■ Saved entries
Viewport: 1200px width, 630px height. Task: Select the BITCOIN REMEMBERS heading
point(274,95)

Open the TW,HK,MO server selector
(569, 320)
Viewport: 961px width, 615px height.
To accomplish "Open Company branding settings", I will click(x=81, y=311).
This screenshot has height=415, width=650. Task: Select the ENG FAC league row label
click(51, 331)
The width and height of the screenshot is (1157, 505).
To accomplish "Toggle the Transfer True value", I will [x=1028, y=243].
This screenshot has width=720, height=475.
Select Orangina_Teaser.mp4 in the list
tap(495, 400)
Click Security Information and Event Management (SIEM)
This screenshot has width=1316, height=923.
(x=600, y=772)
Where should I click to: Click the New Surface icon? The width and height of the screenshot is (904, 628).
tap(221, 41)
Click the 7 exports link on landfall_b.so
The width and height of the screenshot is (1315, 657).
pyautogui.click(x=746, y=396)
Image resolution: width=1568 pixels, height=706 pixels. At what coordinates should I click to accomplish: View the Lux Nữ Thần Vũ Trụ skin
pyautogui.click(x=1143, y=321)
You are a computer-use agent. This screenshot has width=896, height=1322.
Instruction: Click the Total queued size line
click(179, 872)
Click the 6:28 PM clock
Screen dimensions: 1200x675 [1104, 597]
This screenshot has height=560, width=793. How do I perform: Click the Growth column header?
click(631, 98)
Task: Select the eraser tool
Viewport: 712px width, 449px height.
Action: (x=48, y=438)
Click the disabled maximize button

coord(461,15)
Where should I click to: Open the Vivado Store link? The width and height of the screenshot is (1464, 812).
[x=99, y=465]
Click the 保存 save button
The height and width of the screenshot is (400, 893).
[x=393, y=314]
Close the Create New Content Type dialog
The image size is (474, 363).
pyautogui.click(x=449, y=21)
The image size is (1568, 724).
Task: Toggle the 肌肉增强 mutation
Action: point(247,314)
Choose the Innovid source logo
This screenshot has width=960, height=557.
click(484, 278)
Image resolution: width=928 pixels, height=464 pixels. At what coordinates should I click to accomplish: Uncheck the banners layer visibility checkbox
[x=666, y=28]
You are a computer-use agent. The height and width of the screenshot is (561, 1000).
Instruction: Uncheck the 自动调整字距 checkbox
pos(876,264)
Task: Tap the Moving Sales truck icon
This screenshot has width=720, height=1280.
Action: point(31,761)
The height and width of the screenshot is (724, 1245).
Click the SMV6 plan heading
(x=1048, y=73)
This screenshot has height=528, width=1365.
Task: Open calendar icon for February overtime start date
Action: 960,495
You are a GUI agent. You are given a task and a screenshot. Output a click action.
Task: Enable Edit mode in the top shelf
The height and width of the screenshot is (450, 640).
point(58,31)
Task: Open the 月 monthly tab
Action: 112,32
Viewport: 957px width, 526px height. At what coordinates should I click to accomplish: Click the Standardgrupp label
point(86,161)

■ Aim of the exercise
All of the entries should be output exactly as they appear above.

■ Result for this exercise
Viewport: 1200px width, 630px height. Task: Select the BITCOIN REMEMBERS heading
point(274,95)

Open the TW,HK,MO server selector
(569, 320)
Viewport: 961px width, 615px height.
To accomplish "Open Company branding settings", I will click(x=81, y=311).
This screenshot has height=415, width=650. Task: Select the ENG FAC league row label
click(51, 331)
The width and height of the screenshot is (1157, 505).
To accomplish "Toggle the Transfer True value", I will [x=1028, y=243].
This screenshot has width=720, height=475.
Select Orangina_Teaser.mp4 in the list
tap(495, 400)
Click Security Information and Event Management (SIEM)
This screenshot has width=1316, height=923.
(x=600, y=772)
Where should I click to: Click the New Surface icon? The width and height of the screenshot is (904, 628).
tap(221, 41)
Click the 7 exports link on landfall_b.so
The width and height of the screenshot is (1315, 657).
pyautogui.click(x=746, y=396)
Image resolution: width=1568 pixels, height=706 pixels. At what coordinates should I click to accomplish: View the Lux Nữ Thần Vũ Trụ skin
pyautogui.click(x=1143, y=321)
You are a computer-use agent. This screenshot has width=896, height=1322.
Instruction: Click the Total queued size line
click(179, 872)
Click the 6:28 PM clock
Screen dimensions: 1200x675 [1104, 597]
This screenshot has height=560, width=793. How do I perform: Click the Growth column header?
click(631, 98)
Task: Select the eraser tool
Viewport: 712px width, 449px height.
Action: (x=48, y=438)
Click the disabled maximize button

coord(461,15)
Where should I click to: Open the Vivado Store link? The width and height of the screenshot is (1464, 812).
[x=99, y=465]
Click the 保存 save button
The height and width of the screenshot is (400, 893).
[x=393, y=314]
Close the Create New Content Type dialog
The image size is (474, 363).
pyautogui.click(x=449, y=21)
The image size is (1568, 724).
Task: Toggle the 肌肉增强 mutation
Action: point(247,314)
Choose the Innovid source logo
This screenshot has width=960, height=557.
click(484, 278)
Image resolution: width=928 pixels, height=464 pixels. At what coordinates should I click to accomplish: Uncheck the banners layer visibility checkbox
[x=666, y=28]
You are a computer-use agent. The height and width of the screenshot is (561, 1000).
Instruction: Uncheck the 自动调整字距 checkbox
pos(876,264)
Task: Tap the Moving Sales truck icon
This screenshot has width=720, height=1280.
Action: point(31,761)
The height and width of the screenshot is (724, 1245).
Click the SMV6 plan heading
(x=1048, y=73)
This screenshot has height=528, width=1365.
Task: Open calendar icon for February overtime start date
Action: 960,495
You are a GUI agent. You are given a task and a screenshot. Output a click action.
Task: Enable Edit mode in the top shelf
The height and width of the screenshot is (450, 640).
point(58,31)
Task: Open the 月 monthly tab
Action: 112,32
Viewport: 957px width, 526px height. At what coordinates should I click to accomplish: Click the Standardgrupp label
point(86,161)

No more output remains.